After the installation, go to the gsplats repository, and run the below command. –data_dir is the folder where your images and sparse folder is located. And –result_dir is the folder where the model checkpoint and ply files will be stored.
$ CUDA_VISIBLE_DEVICES=0 python examples/simple_trainer.py default --data_dir /path/to/images/folder/ --data_factor 1 --result_dir ./results/dataset
After training is over you can see the output using the below command. Although during training, it opens up “viser”, the visualization tool in a browser.
$ python examples/simple_viewer.py --ckpt /path/to/model.pt
We’ve trained the model on various scenes, both small and large, and the results are impressive, as shown below. However, there are a few important considerations to understand before starting the training process.
Smaller Scene
Larger Scene
Gaussian Splatting Limitations
Gaussian splatting is very good in terms of a real time, photo-realistic 3D reconstruction, but it comes with the cost of multiple thing,
- You are representing a scene using millions of gaussians, and each of them has 5 parameters associated with it.
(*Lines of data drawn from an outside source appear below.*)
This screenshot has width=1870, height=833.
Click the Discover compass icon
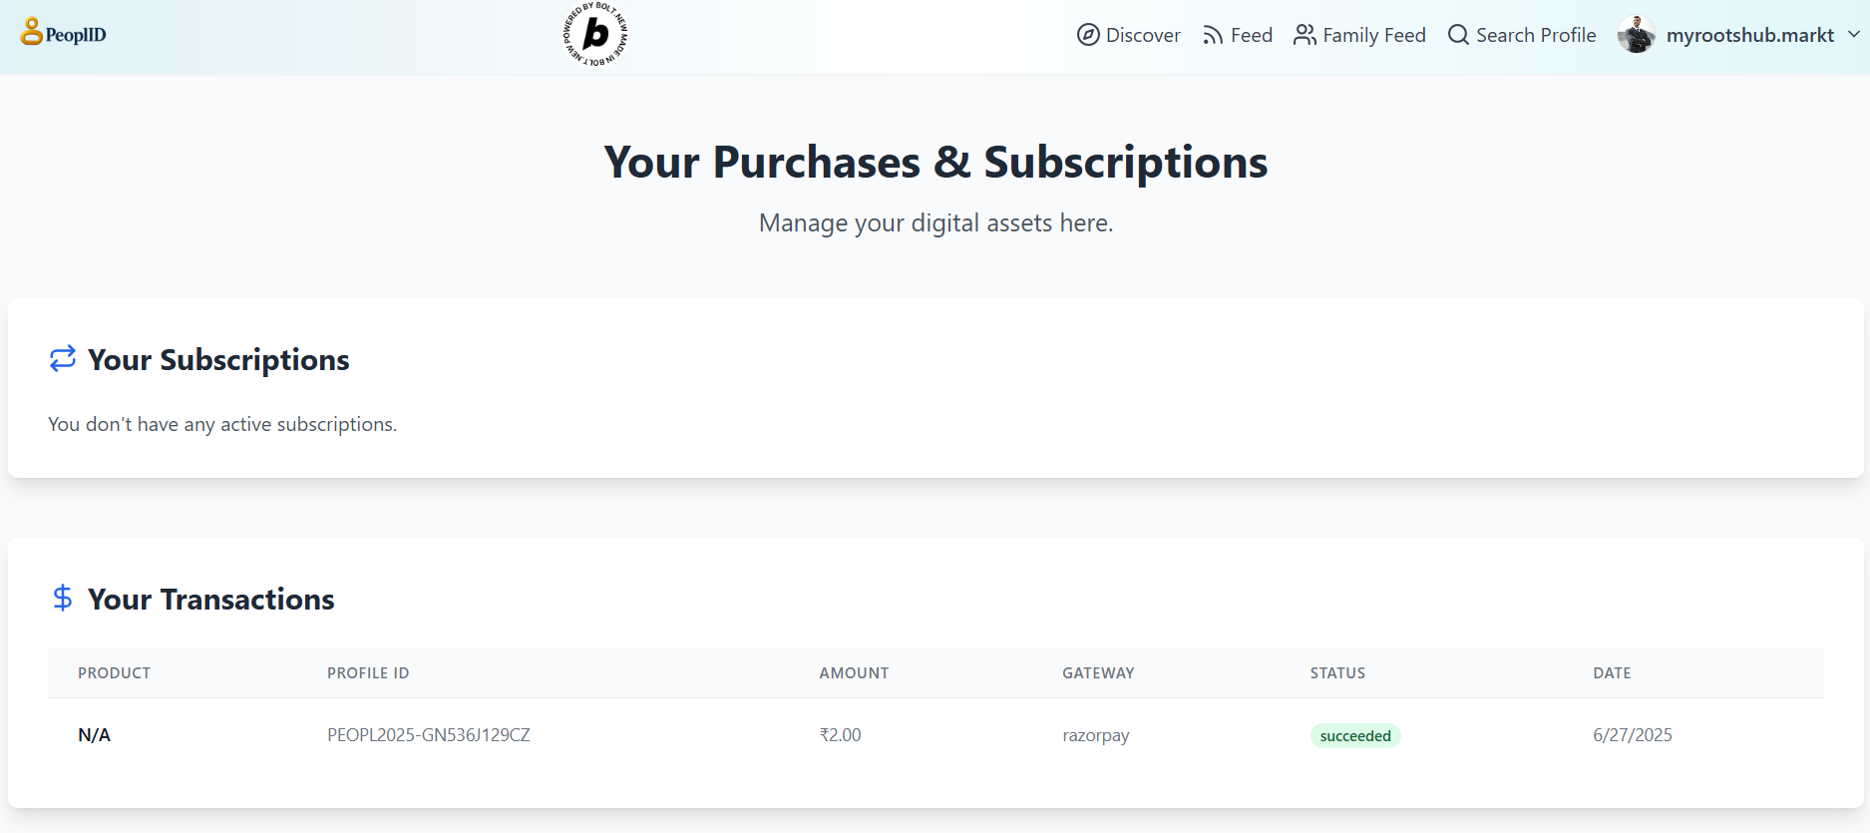pos(1088,35)
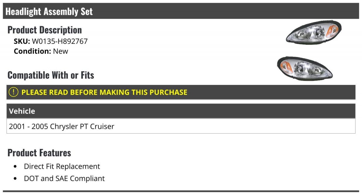The width and height of the screenshot is (362, 195).
Task: Click the Product Features heading
Action: click(x=39, y=153)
So, because of this the final .ply file becomes very large (in 100-200 MB).
- Proper data collection is crucial. This means you need to capture images from every angle—front, back, left, right, and so on. Otherwise, the scene may look great from the angle you photographed, but not as well from other perspectives.
- Even though the final output can be saved using ply files, it doesn’t mean that it only contains points, it has gaussians as well. So, viewing that can only be doing using some specific websites or softwares, below are few,
- SuperSplat (Visualize + Editing)
- 3D Gaussian Splatting with Three.js (Visualize)
- Viser (Visualize)
- Splatviz (Visualize + Editing)
- You can’t create a mesh from Original Gaussian Splatting implementation. To create a mesh out of a gaussian splat, you have to use “SuGaR: Surface-Aligned Gaussian Splatting for Efficient 3D Mesh Reconstruction” you can refer to this video to do so.
Key Takeaways
- No Neural Networks: Unlike NeRF or other approaches, 3DGS does not use neural networks, relying instead on mathematical optimization and tile-based rasterization.
- Data Representation: 3D scenes are represented as millions of 3D Gaussians characterized by their position, covariance, color, opacity, and spherical harmonic parameters for view-dependence.
- Optimization Pipeline: Adaptive density control refines Gaussians through pruning and densification, while the optimization process focuses on minimizing L1 loss and D-SSIM in view space.
- Tile-Based Rasterization: Efficient GPU-based rendering is achieved by culling, sorting, and processing Gaussians in parallel within screen-space tiles.
- Spherical Harmonics for View-Dependence: Gaussian colors are parameterized using Spherical Harmonics, encoding view-dependent appearance.
Conclusion
3D Gaussian Splatting (3DGS) is revolutionizing 3D graphics and vision by offering real-time, photorealistic 3D scene reconstruction without relying on neural networks. Its innovative use of 3D Gaussians and efficient rendering techniques addresses many challenges faced by traditional methods like photogrammetry and NeRF. While it has limitations, such as large file sizes and specific visualization requirements, its speed, scalability, and high-quality results make it a promising approach for applications in gaming, AR/VR, and real-time 3D content creation. Tools like gSplats further simplify its adoption, opening the door to new possibilities in 3D graphics and vision.